══ Extracto de la fuente ══
En una sesión extraordinaria de la Comisión de Constitución del Congreso, el Ministerio de Justicia y Derechos Humanos expuso un paquete de 14 iniciativas destinadas a enfrentar la criminalidad y fortalecer la seguridad ciudadana. Entre las principales medidas figura la creación de la Superintendencia Nacional de Internamiento y Resocialización (Sunir), que reemplazará al Instituto Nacional Penitenciario (INPE) y al Programa Nacional de Centros Juveniles (Pronacej).
El titular del sector, Walter Martínez Laura, sostuvo que la actual estructura del INPE se encuentra desfasada frente a la dinámica delictiva contemporánea. “La coyuntura actual nos obliga a actuar con determinación y a modernizar nuestras herramientas legales”, afirmó durante su exposición.
La Sunir tendrá como objetivo consolidar una organización moderna y especializada que fortalezca la seguridad y el tratamiento penitenciario, además de reducir la reincidencia delictiva. Asimismo, se plantearon modificaciones al Código de Ejecución Penal, como la creación de una etapa de extrema seguridad en el Régimen Cerrado Especial, sin posibilidad de progresión para internos de alta peligrosidad, y la restricción de beneficios penitenciarios en delitos graves como extorsión y homicidio calificado.
═══
══ Conjunto de datos ══
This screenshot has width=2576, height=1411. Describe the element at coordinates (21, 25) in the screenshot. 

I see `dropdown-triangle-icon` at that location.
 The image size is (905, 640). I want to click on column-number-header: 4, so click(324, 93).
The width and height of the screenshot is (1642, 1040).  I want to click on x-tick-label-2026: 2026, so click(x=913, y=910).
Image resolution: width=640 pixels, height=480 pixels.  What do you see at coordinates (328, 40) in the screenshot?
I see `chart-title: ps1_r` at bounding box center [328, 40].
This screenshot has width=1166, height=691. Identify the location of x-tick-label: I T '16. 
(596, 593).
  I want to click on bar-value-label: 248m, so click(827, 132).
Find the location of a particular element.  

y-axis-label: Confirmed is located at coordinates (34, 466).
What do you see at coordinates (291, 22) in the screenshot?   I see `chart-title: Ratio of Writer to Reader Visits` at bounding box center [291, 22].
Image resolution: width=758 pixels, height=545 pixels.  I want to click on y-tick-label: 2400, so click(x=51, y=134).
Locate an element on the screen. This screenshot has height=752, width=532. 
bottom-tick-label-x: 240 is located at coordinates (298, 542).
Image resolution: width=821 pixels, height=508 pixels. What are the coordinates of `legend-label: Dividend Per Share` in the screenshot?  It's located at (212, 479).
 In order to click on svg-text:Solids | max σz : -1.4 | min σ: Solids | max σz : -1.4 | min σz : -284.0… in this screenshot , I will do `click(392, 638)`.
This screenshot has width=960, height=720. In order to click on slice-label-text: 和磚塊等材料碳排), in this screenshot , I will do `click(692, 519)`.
═══
# Objetivo de la tarea
Enumere todas las siglas que aparecen entre paréntesis en el extracto de la fuente, junto con el nombre completo de la entidad a la que corresponde cada una.

# Sección de respuesta
- Sunir: Superintendencia Nacional de Internamiento y Resocialización
- INPE: Instituto Nacional Penitenciario
- Pronacej: Programa Nacional de Centros Juveniles